Putting the Snap IPO into Historical Context

Updated on

The Snap IPO has garnered a fair amount of coverage over the last two days so we thought we’d put some data behind the phenomenon. The most striking thing about the Snap IPO is clearly the valuation. Snap doesn’t have any earnings, but it does have a modicum of sales. After two days of trading Snap is fetching a price to sales multiple of a whopping 78x. How does that multiple compare to previous large IPOs and does that multiple tell us anything about future relative returns?

In the table below we show all the large (>$5bn) IPOs over the last decade that were valued at more than 10x sales after two days of trading.
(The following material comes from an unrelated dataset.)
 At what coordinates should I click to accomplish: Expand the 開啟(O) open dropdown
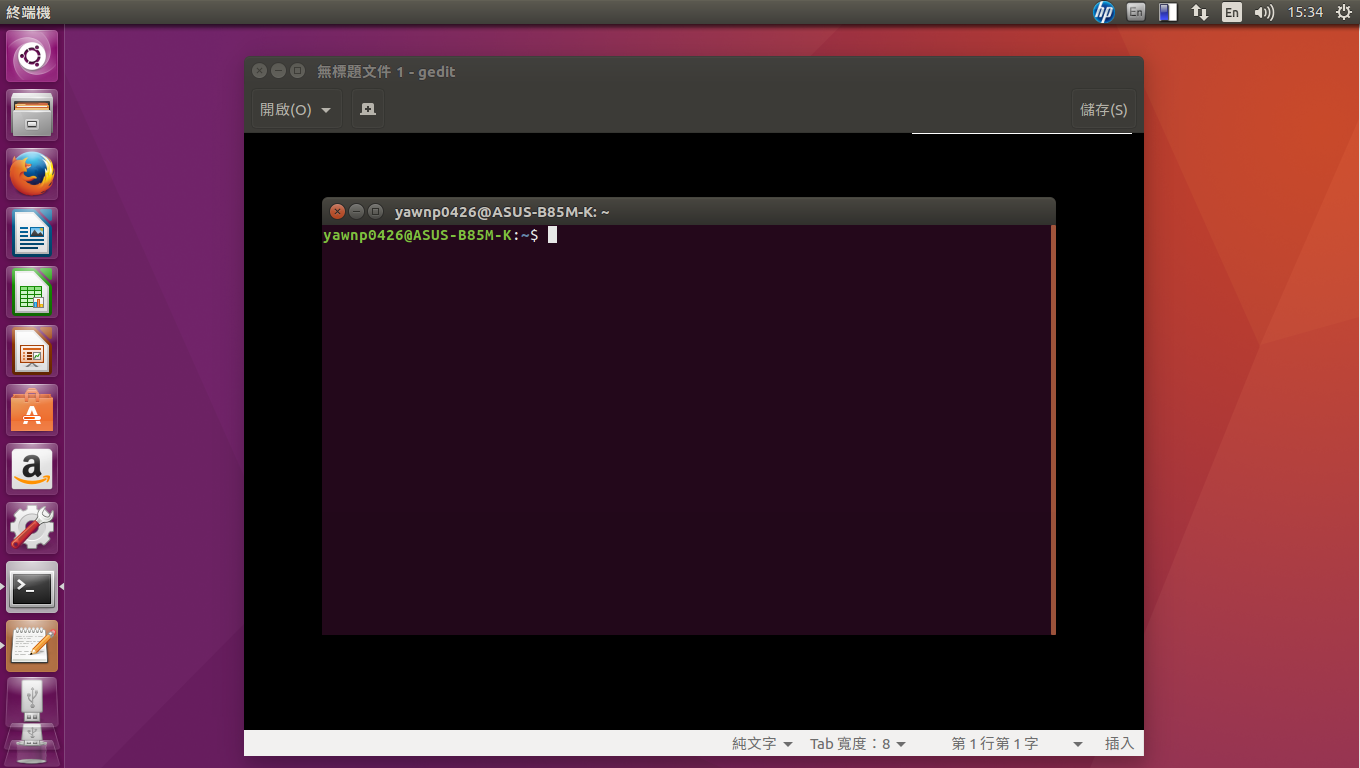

Here are a few observations:

  • There were only 20 such IPOs
  • Snap has the second highest price/sales multiple
  • The average  forward 1Y relative return was -5.7% (relative to the MSCI World Index)
  • The median forward 1Y return was -20.7%
  • Only 36% of the IPOs had a positive relative forward 1Y return
  • The correlation between the price/sales multiple and forward returns is only 46%

clost

So while the odds that Snap puts up a good year following a strong first two days aren’t great, that possibility cannot be ruled out. Indeed, Twitter and LinkedIn managed to do just that even as Facebook stumbled. What’s more, there isn’t a great relationship between valuation and forward returns for these young companies.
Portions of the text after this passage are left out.